Court Opinion

ID: 9740456
Source: CourtListenerOpinion
Date Created: 2023-08-26 20:35:58.636437+00
Date Added: 2024-06-11T07:24:18.347650
License: Public Domain

CARTER, Justice
(concurring specially).
Although I cannot accept the court’s reasoning as to why the railroad fuel tax is violative of 49 U.S.C. section 11503(b)(4), I agree that it is. I therefore concur in the result.
I do not find the court’s comparison of the railroad fuel tax with other taxes levied incident to truck, barge, and air transportation to be helpful for purposes of applying section 11503(b)(4). The comparison which is made by the majority is based on supposed competitive disadvantage. Although the elimination of competitive disadvantage may have been one of the legislative purposes for the enactment of the statute, competitive disadvantage is not a practical standard by which to determine whether a tax is discriminatory. Too many variables are involved to make such comparisons meaningful.
*349I do not believe it would be possible under the test laid down by the majority to sustain any tax whose burden falls on interstate rail carriers if the incident of taxation differs from that employed in taxing other commercial taxpayers. I do not believe it was the intent of Congress to prohibit special tax treatment of interstate rail carriers under section 11503(b)(4) if the tax is tied to benefits which are conferred on interstate rail carriers.
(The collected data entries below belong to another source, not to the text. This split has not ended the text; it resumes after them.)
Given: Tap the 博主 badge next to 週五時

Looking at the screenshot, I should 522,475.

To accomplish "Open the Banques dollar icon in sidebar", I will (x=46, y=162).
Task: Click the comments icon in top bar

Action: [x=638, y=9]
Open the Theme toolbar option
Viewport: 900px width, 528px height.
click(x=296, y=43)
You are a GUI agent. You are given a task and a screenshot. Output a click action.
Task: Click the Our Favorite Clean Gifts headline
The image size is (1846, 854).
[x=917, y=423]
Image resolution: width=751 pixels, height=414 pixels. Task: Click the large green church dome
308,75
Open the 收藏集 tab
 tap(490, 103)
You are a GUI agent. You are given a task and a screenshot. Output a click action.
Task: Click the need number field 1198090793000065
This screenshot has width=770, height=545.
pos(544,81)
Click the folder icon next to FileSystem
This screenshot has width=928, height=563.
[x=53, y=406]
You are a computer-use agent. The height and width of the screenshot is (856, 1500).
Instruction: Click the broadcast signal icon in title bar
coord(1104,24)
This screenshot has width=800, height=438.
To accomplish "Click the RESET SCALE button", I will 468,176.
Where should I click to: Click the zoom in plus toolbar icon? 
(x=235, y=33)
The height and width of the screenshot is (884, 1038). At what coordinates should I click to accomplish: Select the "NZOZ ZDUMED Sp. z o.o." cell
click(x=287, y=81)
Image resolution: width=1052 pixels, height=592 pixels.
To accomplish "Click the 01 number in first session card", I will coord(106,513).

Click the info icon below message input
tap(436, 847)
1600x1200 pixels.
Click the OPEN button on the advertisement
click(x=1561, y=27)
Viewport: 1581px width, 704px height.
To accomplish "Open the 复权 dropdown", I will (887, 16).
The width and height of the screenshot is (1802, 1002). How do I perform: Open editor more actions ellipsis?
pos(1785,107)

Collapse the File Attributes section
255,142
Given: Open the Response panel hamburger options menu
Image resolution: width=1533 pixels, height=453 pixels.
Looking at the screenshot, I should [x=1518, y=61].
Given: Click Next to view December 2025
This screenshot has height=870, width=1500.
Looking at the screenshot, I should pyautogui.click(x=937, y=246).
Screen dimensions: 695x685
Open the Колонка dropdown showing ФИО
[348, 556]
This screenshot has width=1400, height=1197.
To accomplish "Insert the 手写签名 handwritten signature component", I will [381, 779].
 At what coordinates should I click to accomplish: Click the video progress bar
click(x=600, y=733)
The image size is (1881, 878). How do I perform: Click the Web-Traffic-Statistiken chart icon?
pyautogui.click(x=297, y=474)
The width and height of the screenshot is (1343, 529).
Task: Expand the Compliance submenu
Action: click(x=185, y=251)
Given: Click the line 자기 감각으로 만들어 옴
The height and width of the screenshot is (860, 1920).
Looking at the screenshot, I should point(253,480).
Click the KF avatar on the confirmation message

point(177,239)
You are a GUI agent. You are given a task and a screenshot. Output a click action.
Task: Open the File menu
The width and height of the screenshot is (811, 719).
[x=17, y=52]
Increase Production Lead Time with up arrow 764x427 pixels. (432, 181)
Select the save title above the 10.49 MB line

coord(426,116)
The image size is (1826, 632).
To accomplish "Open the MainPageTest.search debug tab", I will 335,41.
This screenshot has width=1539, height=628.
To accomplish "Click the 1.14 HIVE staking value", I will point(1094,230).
Where, however, a tailored tax on the activities of interstate rail carriers is placed in a separate fund to be expended for specific purposes, the carriers protected by section 11503(b)(4) must receive from that fund benefits which are proportionate to the tax imposed. In the present case, while some individual carriers may benefit from the use made of Iowa’s railroad fuel tax, any benefits flowing to interstate rail carriers as a class are too tenuous to stave off the carrier’s section 11503(b)(4) challenge.